King Charles’ visit to Kenya starting Tuesday (Oct. 31) will acknowledge the more painful aspects of the UK and Kenya’s shared history, Buckingham palace has said. However, Kenya’s independence struggle and the distant past is not the only issue there is to discuss.
When he was barely a teenager, Kenyan goatherder Lisoka Lesasuyan lost both arms to an unexploded bomb while crossing a field used in joint military exercises with the British army.
Lesasuyan was 13 in 2015 when an unexploded bomb detonated on a field used for mortar practice by British and Kenyan soldiers at Archer’s Post, a three-hour drive north of Nanyuki.
“I was grazing goats when I picked up the explosive, not knowing what it was. And I started playing with it, before it went off,” he told AFP, covering his amputated limbs with a checkered blanket.
Taken to hospital by British soldiers, Lesasuyan lost both arms below the elbow, part of his right eye, and suffered burns and hearing loss in the blast.
In 2018, the British Ministry of Defence paid him 10 million shillings (roughly $100,000 at the time) but did not admit responsibility, saying an inquiry failed to determine if the ammunition was British or Kenyan.
“But this is far from enough. He will need life-long medical care, as well as prostheses,” said Kelvin Kubai, a lawyer and activist who campaigned for Lesasuyan.
His case is not isolated.
In 2002, the British Ministry of Defence paid out 4.5 million pounds ($5.45 million) to 233 people claiming to have been injured by unexploded ordnance.
Nairobi and London dispute the origin of the munitions, as both nations’ armies train in these locations.

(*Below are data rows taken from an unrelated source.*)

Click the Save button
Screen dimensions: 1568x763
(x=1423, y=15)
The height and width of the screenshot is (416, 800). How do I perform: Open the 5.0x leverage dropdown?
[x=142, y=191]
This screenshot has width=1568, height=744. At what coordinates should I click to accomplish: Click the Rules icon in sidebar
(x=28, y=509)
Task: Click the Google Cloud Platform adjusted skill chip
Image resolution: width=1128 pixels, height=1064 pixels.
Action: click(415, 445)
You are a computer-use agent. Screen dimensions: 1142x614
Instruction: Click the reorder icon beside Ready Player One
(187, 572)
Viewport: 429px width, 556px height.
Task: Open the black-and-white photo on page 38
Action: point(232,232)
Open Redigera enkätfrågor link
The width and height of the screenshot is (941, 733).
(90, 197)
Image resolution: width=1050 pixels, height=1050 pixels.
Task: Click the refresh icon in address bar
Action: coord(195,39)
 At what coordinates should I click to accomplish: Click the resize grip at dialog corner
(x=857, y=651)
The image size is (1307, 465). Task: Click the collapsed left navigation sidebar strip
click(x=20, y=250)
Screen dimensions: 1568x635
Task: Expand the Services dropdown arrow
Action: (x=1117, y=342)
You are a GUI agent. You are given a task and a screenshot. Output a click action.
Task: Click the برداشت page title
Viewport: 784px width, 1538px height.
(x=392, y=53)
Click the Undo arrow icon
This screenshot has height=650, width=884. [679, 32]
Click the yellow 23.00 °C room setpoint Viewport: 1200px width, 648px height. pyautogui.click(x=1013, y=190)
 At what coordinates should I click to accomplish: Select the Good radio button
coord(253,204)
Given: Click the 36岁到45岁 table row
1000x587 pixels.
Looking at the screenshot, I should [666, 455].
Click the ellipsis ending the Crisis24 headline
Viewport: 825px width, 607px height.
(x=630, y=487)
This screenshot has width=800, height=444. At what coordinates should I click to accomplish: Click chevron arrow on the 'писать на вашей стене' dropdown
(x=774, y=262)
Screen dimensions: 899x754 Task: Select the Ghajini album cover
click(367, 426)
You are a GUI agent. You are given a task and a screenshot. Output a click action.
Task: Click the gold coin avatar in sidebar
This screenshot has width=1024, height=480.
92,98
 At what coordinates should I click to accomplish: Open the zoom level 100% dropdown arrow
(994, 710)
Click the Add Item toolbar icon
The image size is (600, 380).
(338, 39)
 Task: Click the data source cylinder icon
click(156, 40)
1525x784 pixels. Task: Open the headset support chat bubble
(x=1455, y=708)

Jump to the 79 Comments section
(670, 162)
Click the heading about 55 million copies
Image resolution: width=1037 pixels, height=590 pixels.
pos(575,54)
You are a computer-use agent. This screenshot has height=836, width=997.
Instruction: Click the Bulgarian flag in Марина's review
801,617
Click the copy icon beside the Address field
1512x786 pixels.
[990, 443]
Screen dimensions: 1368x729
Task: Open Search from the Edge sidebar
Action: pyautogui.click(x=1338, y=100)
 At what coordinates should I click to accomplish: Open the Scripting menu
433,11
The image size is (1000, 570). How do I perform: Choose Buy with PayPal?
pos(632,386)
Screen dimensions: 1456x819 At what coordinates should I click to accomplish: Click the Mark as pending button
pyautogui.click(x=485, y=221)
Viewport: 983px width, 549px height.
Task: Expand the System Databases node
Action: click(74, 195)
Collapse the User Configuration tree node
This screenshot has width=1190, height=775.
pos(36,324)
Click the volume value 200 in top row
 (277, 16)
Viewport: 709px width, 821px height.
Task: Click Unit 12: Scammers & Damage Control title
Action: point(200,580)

For decades, Britain has sent its forces to train in central Kenya but their presence has long attracted controversy, with soldiers accused of rape and murder, and civilians maimed by munitions.
The British Army Training Unit in Kenya (BATUK), a permanent base around 200 kilometres (125 miles) north of Nairobi, is an economic lifeline for many in Nanyuki, but has proved a lightning rod for criticism.
‘Only God can help us’
In 2003, Amnesty International claimed to have documented 650 allegations of rape against British soldiers stationed in central Kenya between 1965 and 2001, and denounced what it called “decades of impunity”.
More recently, the tragic case of Agnes Wanjiru has brought fresh scrutiny to the British military base.
In 2012, the lifeless body of 21-year-old Wanjiru, mother of a two-year-old daughter, was discovered in a septic tank in Nanyuki.
She was last seen alive with a British soldier.
In October 2021, British newspaper The Sunday Times reported that a soldier had confessed to his comrades to killing Wanjiru, and showed them her body.
The report alleged that the murder was taken to military superiors, but no further action followed.